Długo czekali na taki mecz kibice Lechii Gdańsk. Po zdecydowanie najlepszym występie w tym sezonie biało-zieloni pokonali Zagłębie Lubin 3:1, mimo że do przerwy przegrywali 0:1. Jednak po przerwie zagrali koncertowo i mogli wygrać nawet wyżej.

 

Po dwóch kolejnych porażkach - z Piastem Gliwice i Legią Warszawa w Pucharze Polski - w których wręcz katastrofalnie spisywała się defensywa Lechii, jej fani nadzieję wiązali z tym, że blok obronny po raz pierwszy zagrał w ustawieniu, które tak dobrze radziło sobie w rundzie wiosennej. Problem w tym, że trzech z czterech piłkarzy go tworzących leczyło w trakcie obecnego sezonu kontuzje (Grzegorz Wojtkowiak, Gerson oraz Jakub Wawrzyniak). I to, szczególnie w wypadku Brazylijczyka, widać jak na dłoni.

Jednak goście początkowo ani myśleli sprawdzać dyspozycję obrońców Lechii i głęboko okopali się na swojej połowie. Tym samym wpisali się w tradycję meczów na PGE Arenie: bez względu na to, kto przyjeżdża na ten stadion, które miejsce zajmuje w tabeli i jaką formę prezentuje - zazwyczaj gra w Gdańsku bardzo defensywnie. Podobnie było w przypadku Zagłębia. Jednak Lechia, mimo że od początku osiągnęła dużą przewagę, długo nie potrafiła poważnie zagrozić bramce rywala. Dopiero w 20. minucie gospodarzom udało się oddać pierwszy celny strzał na bramkę, jednak Konrad Forenc bez problemu obronił anemiczne uderzenie Bruno Nazario. Poza tym wydarzeniem bramkarz Zagłębia pozostawał niemal bezrobotny.
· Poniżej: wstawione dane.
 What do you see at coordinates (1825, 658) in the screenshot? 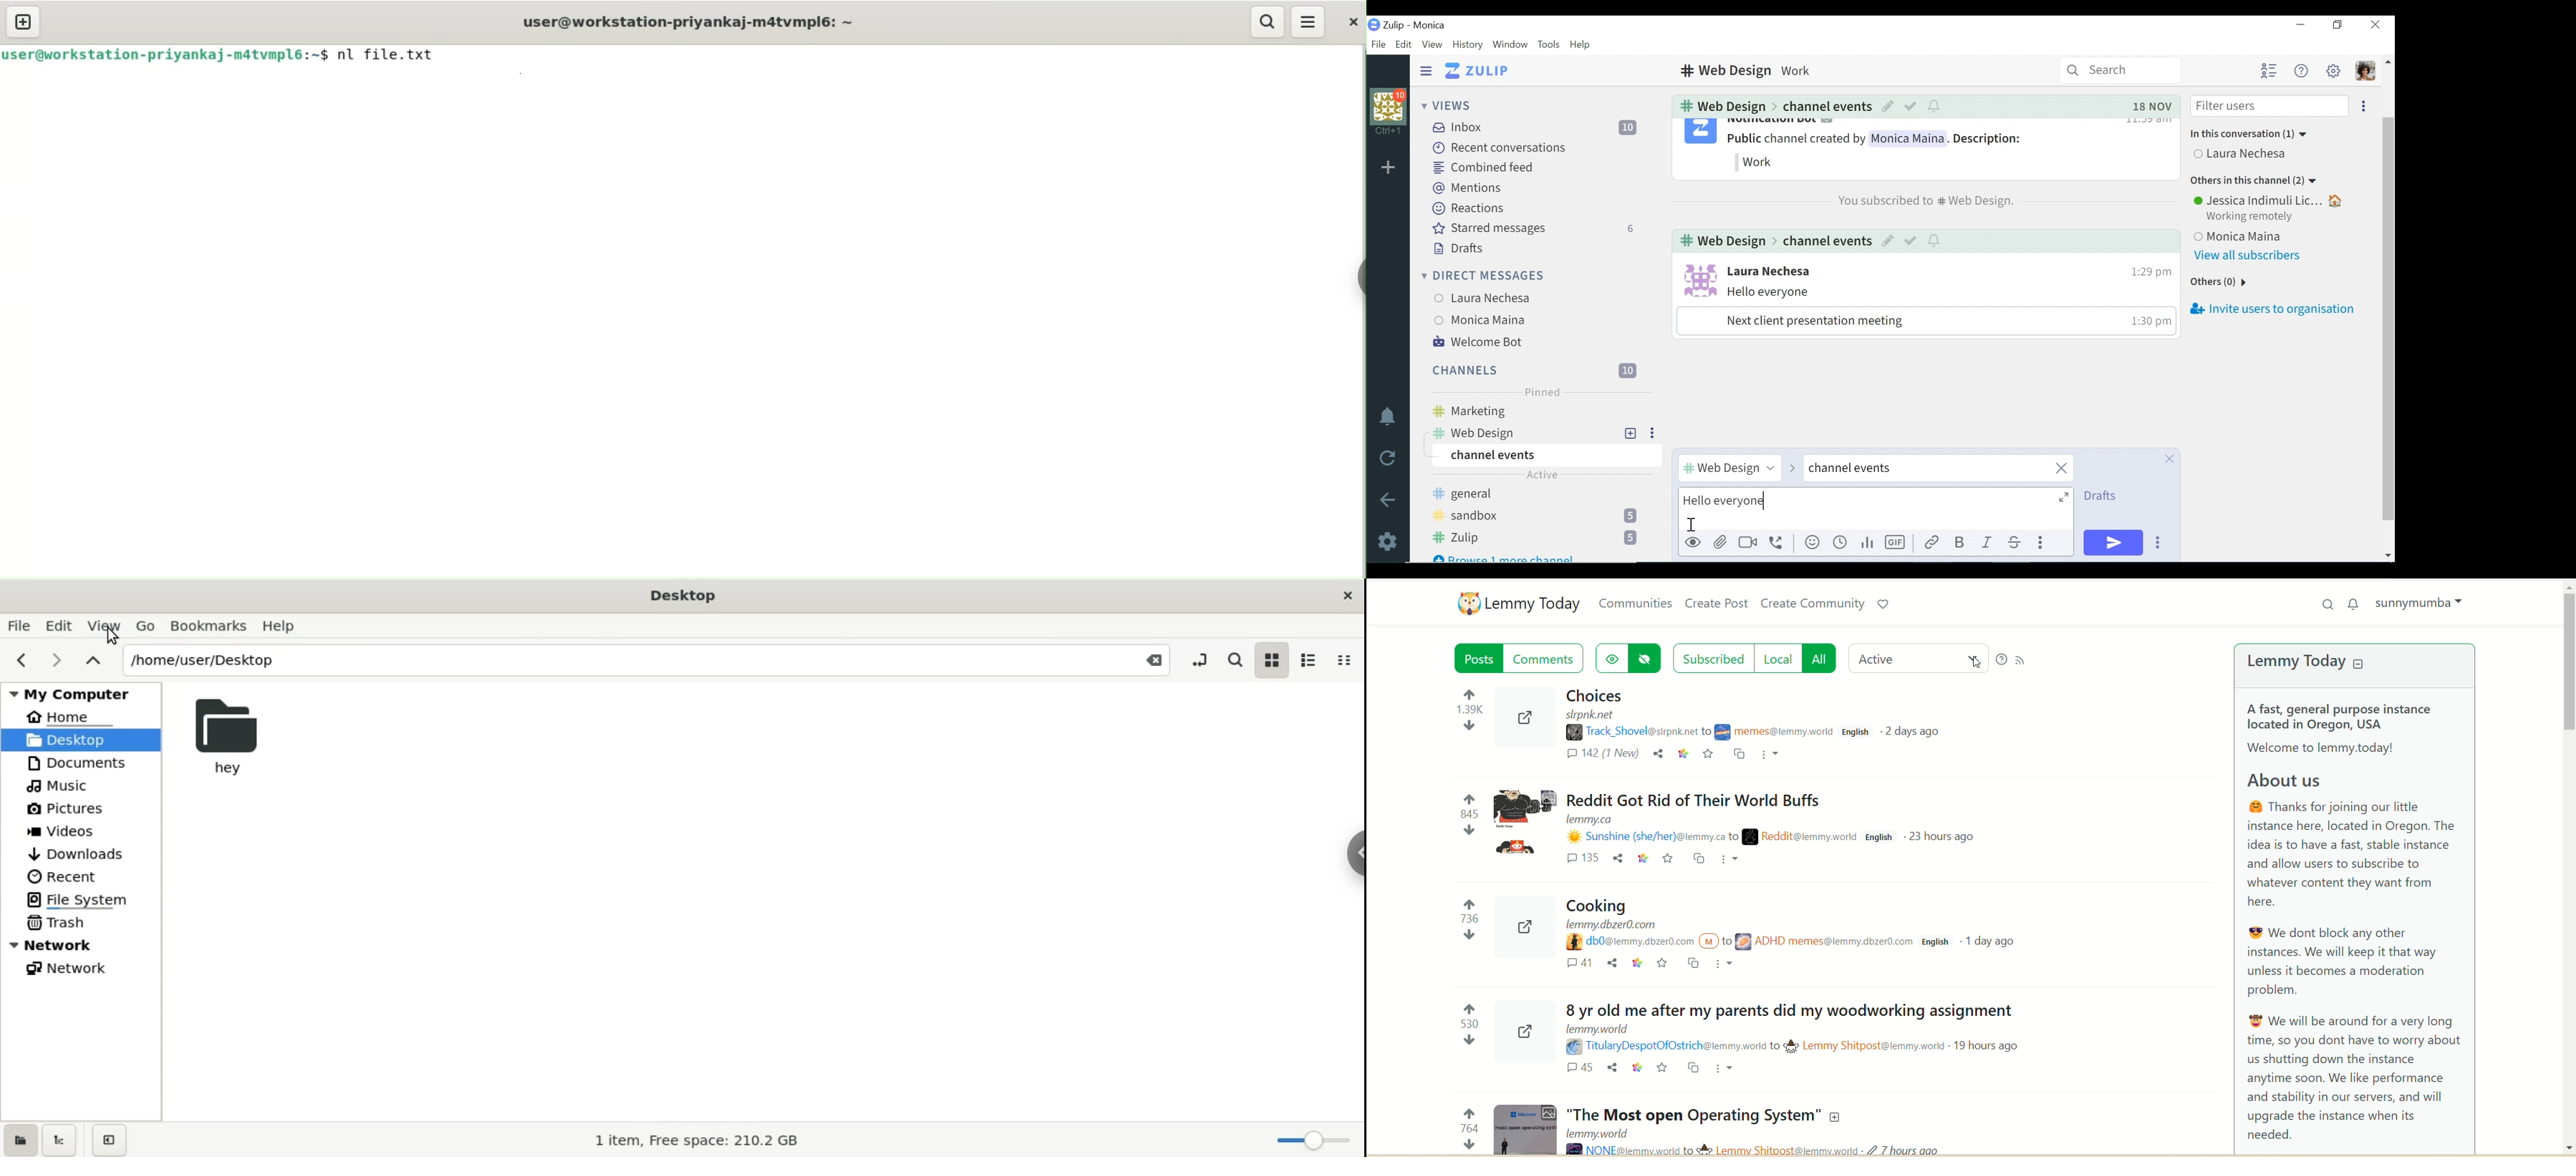
I see `all` at bounding box center [1825, 658].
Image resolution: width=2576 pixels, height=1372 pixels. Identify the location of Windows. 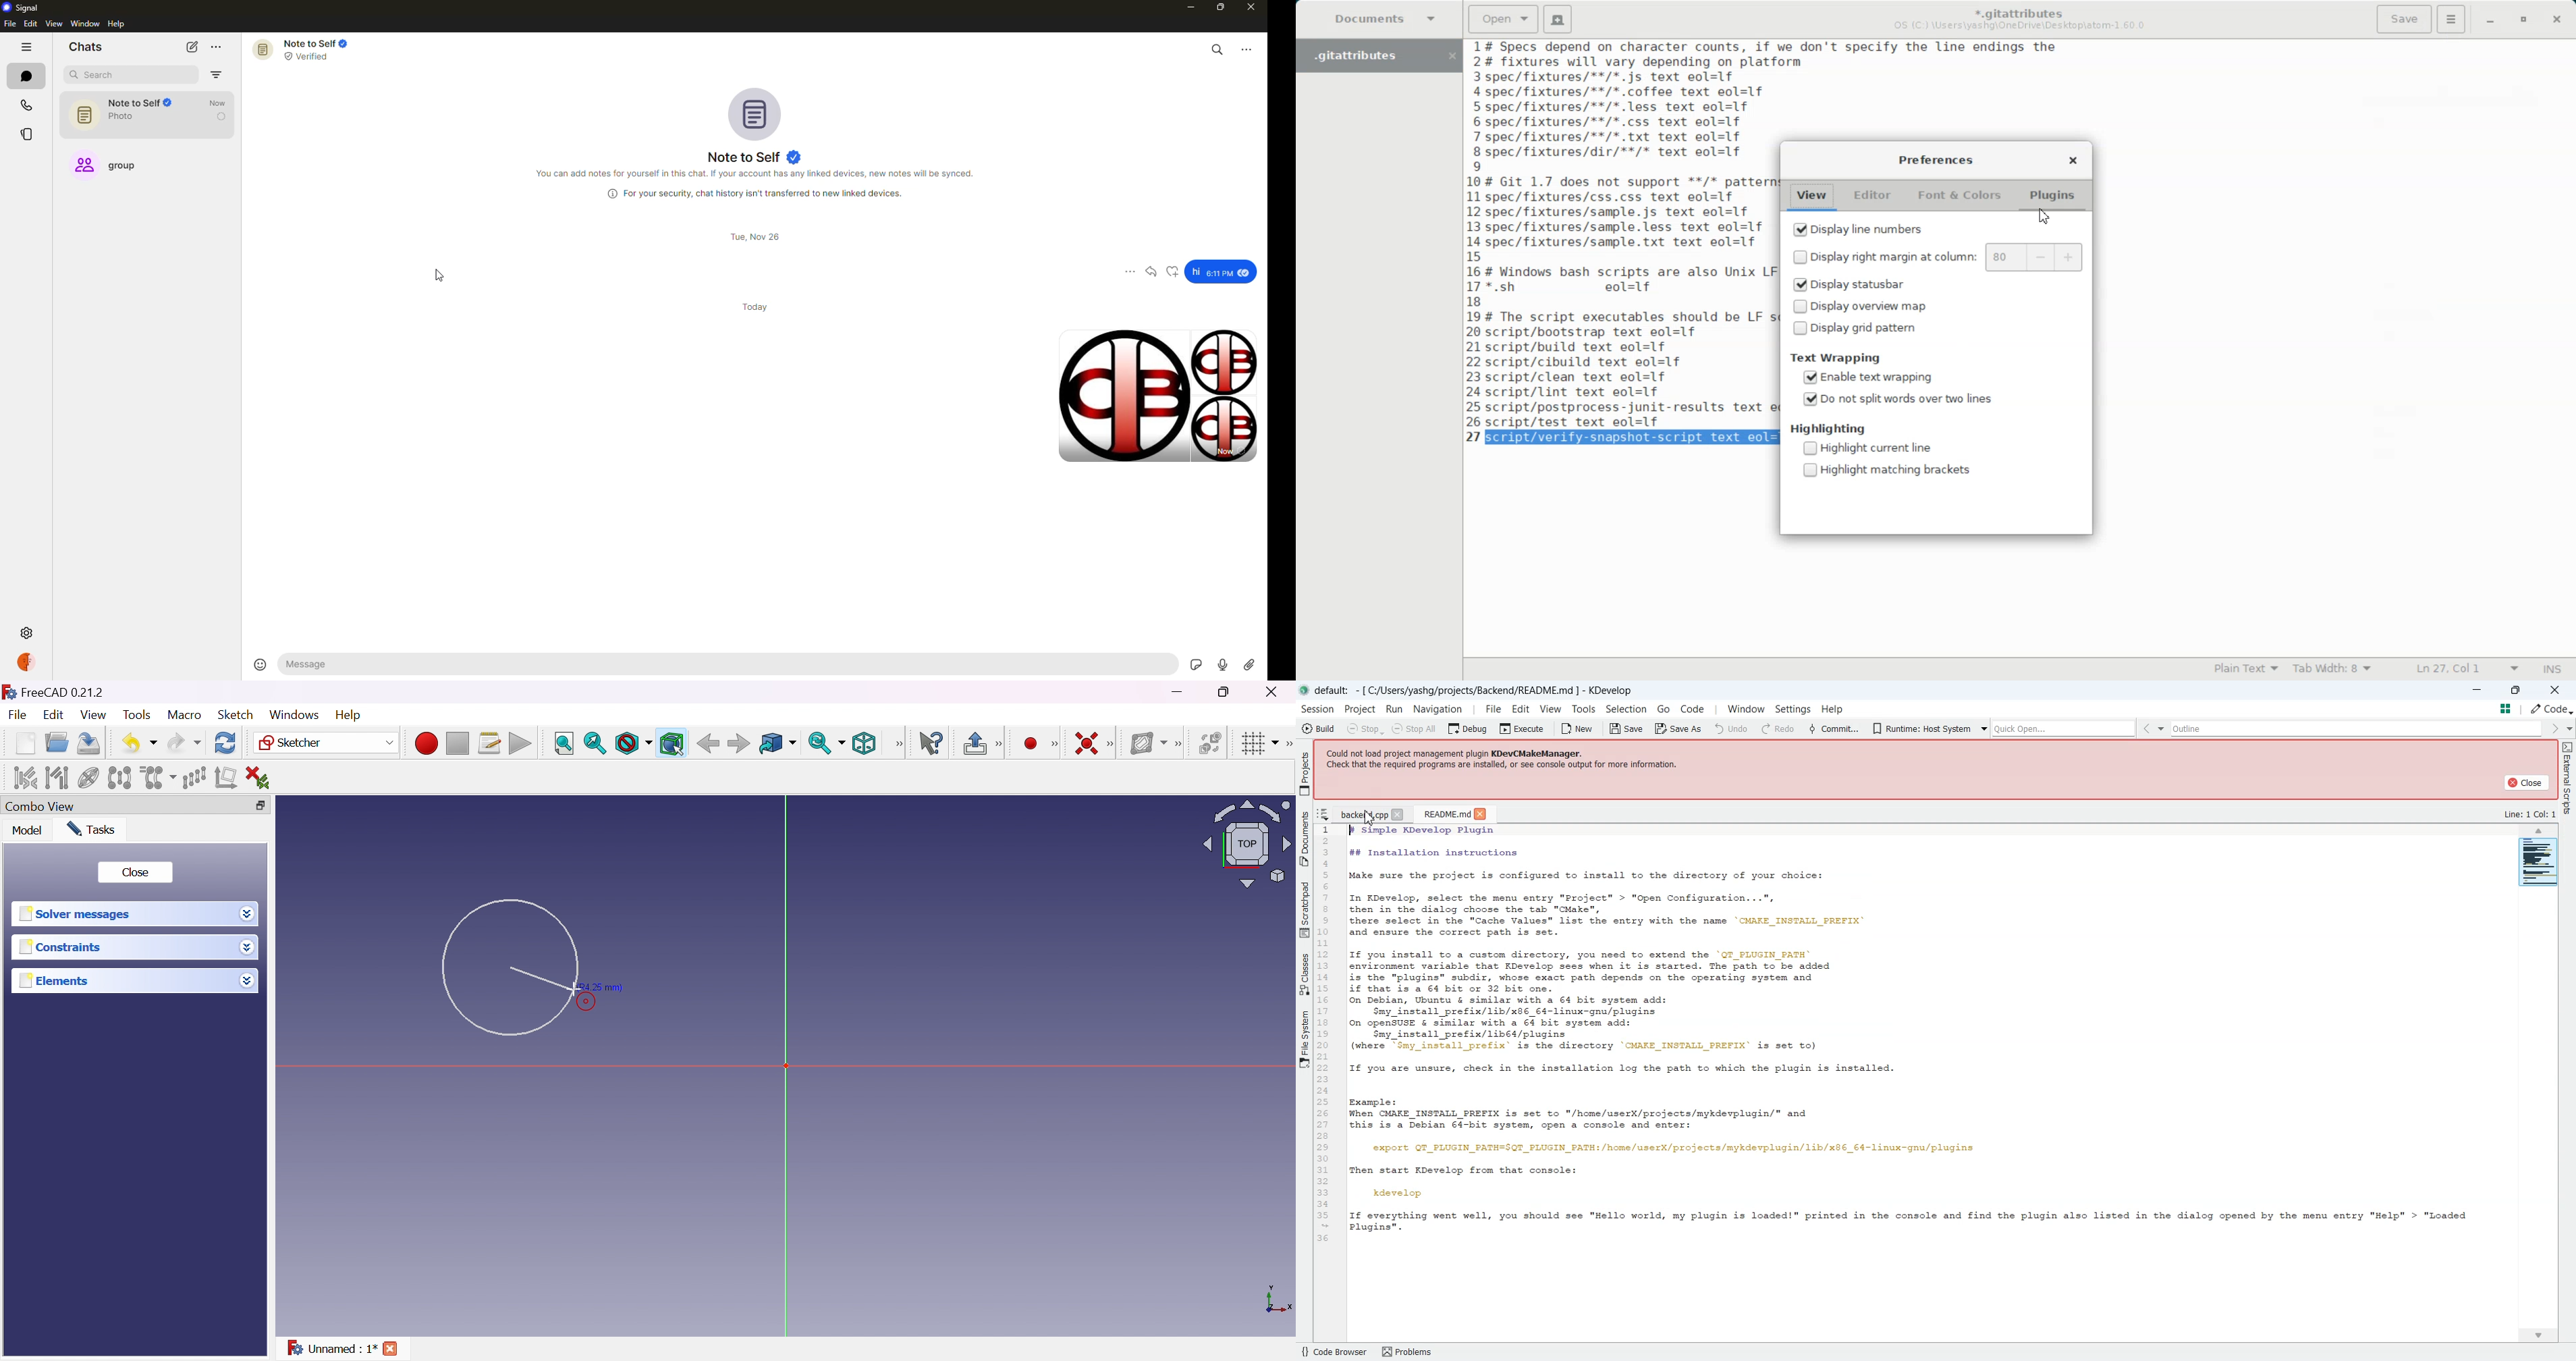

W miarę upływu czasu goście zaczęli grać coraz odważniej, ale pierwszą ciekawą akcję przeprowadzili właściwie dopiero w 34. minucie. I od razu zdobyli gola. Krzysztof Janus w dziecinny sposób ograł na prawym skrzydle wyjątkowo ślamazarnego Gersona i dośrodkował w pole karne. Tam wszystkich obrońców Lechii uprzedził Michal Papadopoulos i strzałem w krótki róg pokonał Marko Maricia. Znów wielka bura za stratę gola należy się całemu blokowi defensywnemu Lechii.

Odpowiedź gospodarzy mogła być bardzo szybka, ale po pięknej akcji Macieja Makuszewskiego z Grzegorzem Wojtkowiakiem idealnej sytuacji do zdobycia bramki nie wykorzystał Nazario. To już trzecie kompromitujące pudło Brazylijczyka w dwóch ostatnich meczach. Jego nieudolności nie zniósł trener Lechii Thomas von Heesen i od początku drugiej połowy miejsce Nazario zajął Michał Mak

Po przerwie Lechia ruszyła do huraganowych ataków i już w 52. minucie doprowadziła do wyrównania. Wreszcie próbkę swoich umiejętności pokazał Milos Krasić, który pięknie urwał się lewym skrzydłem i idealnie dośrodkował do Grzegorza Kuświka. Napastnik Lechii wyprzedził obrońcę i kapitalnym uderzeniem zewnętrzną częścią buta umieścił piłkę w okienku bramki gości. To pierwszy gol byłego piłkarza Ruchu w oficjalnym meczu w biało-zielonych barwach. Czekał na niego 623 minuty. Ale na kolejnego już tylko osiem. Lechia wciąż bowiem nacierała i pod bramką Zagłębia co chwilę się kotłowało. Właśnie w takim zamieszaniu Maciej Dąbrowski sfaulował w polu karnym Wojtkowiaka (i to na tyle mocno, że prawy obrońca Lechii musiał opuścić boisko z podejrzeniem wstrząśnienia mózgu) i sędzia podyktował "jedenastkę". Jej skutecznym egzekutorem był wspomniany Kuświk.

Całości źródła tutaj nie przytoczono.